Un certo numero di websites pensano che la lettera mandata all’Iran da Obama proponesse un incontro per evitare di arrivare al punto di non ritorno.
L’illazione trova conferma nella notizia che Austere Challenge 12, l’esercitazione militare congiunta tra gli Stati Uniti e Israele, che avrebbe dovuto tenersi in primavera, è stata annullata dal governo federale con la scusa che il ministro israeliano Yaalon aveva dichiarato che gli Stati Uniti sono restìi a imporre le sanzioni agli ayatollah, in quanto temono una forte impennata del prezzo del petrolio.
La verità è che Obama vorrebbe costringere l’Iran a negoziare, perché sa che non ci guadagna niente ad attaccarlo per gli effetti che ne scaturirebbero. Per questo ha detto a Netanjahu che, se attaccha l’Iran, l’unico che dovrà renderne conto sarà lui.
E’ sicuro comunque che il deteriorararsi dei rapporti tra Stati Uniti e Israele è un successo dell’Iran nella guerra dei nervi in corso.

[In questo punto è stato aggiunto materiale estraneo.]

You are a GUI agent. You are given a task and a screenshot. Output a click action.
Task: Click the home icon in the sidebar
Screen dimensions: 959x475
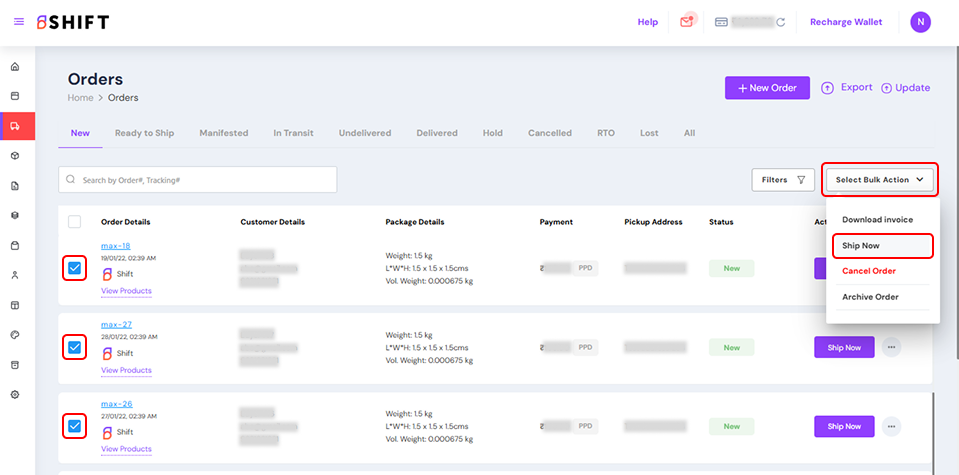click(x=15, y=67)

Anche se fosse Israele a sparare il primo colpo, non sarebbe poi in grado di sostenere la guerra con Iran, Iraq, Siria, e Libano senza l’aiuto americano.
Il ritorno dell’equilibrio del terrore e la terribile crisi economica che attanaglia l’Europa non consentono a nessun Paese di farsi coinvolgere in un’avventura militare.
Sono convinto, pertanto, che le minacce americane di distruggere il pianeta con una serie senza fine di guerre nucleari resteranno tali.